── DATASET CONTENT ──

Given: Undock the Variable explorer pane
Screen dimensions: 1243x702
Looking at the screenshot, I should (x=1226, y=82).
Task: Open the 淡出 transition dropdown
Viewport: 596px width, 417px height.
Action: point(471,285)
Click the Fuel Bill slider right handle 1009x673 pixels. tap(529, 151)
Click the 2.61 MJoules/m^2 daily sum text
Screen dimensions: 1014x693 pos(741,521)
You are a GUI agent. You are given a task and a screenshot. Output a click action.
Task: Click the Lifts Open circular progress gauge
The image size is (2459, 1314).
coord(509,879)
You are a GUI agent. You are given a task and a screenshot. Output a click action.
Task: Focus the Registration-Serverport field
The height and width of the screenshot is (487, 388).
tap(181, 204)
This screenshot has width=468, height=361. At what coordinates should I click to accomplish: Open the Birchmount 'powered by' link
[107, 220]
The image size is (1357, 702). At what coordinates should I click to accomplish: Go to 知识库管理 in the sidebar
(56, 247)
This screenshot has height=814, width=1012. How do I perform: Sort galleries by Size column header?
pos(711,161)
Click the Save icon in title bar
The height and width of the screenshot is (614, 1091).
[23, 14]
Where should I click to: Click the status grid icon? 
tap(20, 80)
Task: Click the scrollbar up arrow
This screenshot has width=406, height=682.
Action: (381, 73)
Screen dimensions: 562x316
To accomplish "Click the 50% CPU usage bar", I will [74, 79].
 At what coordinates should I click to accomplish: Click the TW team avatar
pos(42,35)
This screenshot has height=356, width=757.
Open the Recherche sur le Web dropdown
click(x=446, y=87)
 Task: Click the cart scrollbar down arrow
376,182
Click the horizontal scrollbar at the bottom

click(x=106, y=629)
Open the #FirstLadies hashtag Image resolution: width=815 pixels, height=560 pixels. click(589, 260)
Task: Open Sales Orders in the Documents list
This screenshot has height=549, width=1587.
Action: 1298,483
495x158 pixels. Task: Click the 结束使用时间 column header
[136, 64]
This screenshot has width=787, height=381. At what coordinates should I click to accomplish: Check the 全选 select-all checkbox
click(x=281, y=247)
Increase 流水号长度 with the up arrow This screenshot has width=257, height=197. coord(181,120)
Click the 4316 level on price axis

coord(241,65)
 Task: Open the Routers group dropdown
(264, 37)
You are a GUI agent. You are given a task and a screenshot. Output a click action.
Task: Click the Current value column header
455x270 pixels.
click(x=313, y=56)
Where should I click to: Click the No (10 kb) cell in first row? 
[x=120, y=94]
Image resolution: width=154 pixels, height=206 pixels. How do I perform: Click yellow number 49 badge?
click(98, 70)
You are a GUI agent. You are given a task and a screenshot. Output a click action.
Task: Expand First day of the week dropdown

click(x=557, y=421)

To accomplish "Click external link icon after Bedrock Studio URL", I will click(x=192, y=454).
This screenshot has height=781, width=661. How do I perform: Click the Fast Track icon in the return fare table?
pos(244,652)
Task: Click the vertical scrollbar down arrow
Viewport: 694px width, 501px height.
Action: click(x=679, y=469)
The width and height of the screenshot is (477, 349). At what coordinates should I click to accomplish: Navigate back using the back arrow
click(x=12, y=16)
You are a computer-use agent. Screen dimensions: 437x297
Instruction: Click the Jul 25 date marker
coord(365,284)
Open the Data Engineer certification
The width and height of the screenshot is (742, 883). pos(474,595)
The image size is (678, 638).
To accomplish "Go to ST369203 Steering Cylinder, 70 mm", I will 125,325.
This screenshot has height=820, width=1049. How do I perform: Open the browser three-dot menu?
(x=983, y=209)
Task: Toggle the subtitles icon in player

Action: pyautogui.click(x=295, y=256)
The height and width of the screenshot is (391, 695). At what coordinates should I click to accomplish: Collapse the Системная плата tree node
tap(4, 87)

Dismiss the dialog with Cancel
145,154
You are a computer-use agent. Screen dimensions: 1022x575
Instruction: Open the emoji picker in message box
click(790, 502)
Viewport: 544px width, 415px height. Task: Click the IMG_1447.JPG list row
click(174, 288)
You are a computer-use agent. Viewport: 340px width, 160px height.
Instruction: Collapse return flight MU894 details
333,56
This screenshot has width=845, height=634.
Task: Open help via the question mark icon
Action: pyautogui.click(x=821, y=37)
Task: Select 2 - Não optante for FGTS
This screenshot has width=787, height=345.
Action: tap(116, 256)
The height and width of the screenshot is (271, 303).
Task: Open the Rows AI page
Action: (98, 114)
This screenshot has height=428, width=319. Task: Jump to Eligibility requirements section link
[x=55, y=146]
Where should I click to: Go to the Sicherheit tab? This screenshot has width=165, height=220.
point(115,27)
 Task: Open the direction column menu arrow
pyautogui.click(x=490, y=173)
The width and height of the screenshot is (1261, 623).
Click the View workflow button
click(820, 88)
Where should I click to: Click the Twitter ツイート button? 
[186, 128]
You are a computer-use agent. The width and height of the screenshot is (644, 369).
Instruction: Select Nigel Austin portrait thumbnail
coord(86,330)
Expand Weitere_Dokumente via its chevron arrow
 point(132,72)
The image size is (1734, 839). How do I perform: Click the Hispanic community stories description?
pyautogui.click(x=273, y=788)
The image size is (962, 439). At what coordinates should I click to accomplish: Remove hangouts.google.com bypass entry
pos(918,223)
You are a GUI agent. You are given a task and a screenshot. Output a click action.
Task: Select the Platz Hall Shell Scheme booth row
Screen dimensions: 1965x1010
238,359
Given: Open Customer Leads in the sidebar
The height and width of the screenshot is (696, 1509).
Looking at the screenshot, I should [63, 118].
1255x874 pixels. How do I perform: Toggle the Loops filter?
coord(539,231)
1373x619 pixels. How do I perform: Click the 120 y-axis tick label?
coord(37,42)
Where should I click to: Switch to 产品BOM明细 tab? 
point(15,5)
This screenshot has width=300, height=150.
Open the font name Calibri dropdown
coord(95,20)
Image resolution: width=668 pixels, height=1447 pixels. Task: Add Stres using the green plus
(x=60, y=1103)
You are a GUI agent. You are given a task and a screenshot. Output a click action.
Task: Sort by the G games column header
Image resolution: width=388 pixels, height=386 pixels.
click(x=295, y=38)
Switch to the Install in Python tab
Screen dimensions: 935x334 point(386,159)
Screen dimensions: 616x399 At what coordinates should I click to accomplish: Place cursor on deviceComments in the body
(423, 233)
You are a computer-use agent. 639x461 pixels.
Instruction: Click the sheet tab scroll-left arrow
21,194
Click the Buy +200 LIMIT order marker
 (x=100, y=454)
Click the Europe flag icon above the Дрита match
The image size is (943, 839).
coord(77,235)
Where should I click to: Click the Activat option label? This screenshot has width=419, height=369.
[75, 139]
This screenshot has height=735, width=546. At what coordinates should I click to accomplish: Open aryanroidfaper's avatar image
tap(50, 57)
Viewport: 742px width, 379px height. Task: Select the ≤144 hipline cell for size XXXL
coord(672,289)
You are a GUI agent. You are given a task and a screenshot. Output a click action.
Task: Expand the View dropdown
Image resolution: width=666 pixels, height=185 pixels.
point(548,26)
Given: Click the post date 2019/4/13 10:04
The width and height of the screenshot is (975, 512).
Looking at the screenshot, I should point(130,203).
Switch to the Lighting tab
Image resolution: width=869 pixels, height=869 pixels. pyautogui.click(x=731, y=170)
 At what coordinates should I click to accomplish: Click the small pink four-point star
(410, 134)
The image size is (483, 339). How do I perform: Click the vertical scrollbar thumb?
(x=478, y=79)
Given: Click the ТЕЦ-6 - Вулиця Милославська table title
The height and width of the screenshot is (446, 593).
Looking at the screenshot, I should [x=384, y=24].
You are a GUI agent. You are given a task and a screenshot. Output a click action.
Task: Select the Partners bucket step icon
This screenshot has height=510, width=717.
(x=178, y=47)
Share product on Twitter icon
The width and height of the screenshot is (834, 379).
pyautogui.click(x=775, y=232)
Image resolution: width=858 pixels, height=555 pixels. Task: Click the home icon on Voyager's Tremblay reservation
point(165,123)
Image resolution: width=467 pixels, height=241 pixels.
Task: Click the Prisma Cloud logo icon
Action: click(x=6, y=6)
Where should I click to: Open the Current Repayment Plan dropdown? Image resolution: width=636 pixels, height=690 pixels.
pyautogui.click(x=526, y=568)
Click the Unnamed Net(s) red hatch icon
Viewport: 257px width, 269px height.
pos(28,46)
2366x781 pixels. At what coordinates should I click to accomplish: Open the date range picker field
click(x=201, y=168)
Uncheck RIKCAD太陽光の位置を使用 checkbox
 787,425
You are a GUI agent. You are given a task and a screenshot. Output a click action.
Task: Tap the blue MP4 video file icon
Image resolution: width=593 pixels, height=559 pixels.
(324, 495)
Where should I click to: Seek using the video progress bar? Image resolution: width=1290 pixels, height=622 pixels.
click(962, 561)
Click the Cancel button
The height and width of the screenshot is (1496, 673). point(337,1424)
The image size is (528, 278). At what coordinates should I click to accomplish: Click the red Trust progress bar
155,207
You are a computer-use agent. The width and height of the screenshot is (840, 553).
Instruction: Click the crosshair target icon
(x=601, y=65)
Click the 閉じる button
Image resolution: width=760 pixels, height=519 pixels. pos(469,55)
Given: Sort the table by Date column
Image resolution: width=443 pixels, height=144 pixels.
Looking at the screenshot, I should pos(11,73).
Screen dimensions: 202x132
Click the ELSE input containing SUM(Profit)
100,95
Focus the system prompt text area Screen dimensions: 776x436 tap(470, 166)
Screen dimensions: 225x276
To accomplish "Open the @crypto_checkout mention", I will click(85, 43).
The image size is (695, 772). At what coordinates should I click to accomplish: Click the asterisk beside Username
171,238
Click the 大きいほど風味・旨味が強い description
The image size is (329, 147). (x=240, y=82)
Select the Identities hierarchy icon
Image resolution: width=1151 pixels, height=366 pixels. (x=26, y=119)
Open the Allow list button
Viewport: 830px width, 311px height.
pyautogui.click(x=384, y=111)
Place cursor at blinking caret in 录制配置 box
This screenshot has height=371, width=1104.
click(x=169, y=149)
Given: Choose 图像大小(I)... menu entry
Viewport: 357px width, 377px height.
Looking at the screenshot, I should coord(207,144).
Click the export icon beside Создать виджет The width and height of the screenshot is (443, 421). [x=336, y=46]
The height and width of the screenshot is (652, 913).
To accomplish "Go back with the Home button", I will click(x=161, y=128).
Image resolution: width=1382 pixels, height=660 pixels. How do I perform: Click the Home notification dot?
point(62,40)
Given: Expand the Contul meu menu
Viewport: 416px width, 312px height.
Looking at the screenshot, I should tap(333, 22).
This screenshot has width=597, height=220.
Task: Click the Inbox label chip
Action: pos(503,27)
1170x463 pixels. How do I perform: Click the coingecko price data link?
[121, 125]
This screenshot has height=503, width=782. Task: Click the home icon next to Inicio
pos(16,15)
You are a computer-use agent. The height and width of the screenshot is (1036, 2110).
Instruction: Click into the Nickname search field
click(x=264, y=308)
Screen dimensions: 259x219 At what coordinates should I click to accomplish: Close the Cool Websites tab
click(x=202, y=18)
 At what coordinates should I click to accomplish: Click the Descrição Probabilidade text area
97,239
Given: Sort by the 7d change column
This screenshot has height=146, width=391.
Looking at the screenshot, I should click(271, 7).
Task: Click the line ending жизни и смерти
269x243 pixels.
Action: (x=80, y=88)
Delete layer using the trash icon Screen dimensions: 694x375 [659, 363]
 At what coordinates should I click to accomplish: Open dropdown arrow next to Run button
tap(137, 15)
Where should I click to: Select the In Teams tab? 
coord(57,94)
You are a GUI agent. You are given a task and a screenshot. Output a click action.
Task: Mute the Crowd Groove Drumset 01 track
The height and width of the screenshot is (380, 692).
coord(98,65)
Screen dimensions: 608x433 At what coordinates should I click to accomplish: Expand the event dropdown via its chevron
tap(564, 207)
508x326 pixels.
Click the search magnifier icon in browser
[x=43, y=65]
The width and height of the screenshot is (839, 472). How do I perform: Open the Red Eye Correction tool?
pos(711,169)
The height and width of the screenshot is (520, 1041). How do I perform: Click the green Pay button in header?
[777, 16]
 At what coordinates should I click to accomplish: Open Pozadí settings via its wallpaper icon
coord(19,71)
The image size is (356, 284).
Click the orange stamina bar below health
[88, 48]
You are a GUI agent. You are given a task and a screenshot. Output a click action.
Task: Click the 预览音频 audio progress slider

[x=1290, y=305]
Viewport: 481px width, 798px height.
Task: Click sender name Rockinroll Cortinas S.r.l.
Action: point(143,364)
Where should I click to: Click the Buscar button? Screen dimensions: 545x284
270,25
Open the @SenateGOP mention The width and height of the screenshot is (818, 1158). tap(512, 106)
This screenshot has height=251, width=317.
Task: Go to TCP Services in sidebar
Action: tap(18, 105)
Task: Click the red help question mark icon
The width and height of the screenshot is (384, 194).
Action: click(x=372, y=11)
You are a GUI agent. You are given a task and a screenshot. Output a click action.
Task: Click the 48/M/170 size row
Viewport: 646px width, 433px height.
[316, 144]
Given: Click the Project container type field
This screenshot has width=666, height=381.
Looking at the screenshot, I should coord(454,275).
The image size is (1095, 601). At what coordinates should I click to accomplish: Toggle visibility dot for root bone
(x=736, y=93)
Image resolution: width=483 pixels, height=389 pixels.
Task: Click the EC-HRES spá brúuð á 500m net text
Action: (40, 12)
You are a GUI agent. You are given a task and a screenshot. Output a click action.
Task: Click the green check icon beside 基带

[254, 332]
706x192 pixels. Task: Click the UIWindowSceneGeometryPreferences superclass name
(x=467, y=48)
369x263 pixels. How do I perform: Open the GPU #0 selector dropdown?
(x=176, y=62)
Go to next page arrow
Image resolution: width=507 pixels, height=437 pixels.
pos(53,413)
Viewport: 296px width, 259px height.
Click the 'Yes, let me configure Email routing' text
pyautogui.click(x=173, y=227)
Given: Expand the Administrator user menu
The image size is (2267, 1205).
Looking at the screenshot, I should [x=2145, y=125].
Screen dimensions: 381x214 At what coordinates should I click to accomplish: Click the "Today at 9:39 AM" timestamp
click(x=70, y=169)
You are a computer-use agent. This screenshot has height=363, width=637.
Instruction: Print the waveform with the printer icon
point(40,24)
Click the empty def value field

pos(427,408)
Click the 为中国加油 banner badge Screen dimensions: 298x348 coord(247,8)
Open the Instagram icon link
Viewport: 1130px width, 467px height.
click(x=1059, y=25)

───

PROBLEM STATEMENT: Look above for the line holding "Click the 2.61 MJoules/m^2 daily sum text". Print it and every line after it, exactly, through the line holding "Task: Click the Lifts".

TASK RESULT:
Click the 2.61 MJoules/m^2 daily sum text
Screen dimensions: 1014x693 pos(741,521)
You are a GUI agent. You are given a task and a screenshot. Output a click action.
Task: Click the Lifts Open circular progress gauge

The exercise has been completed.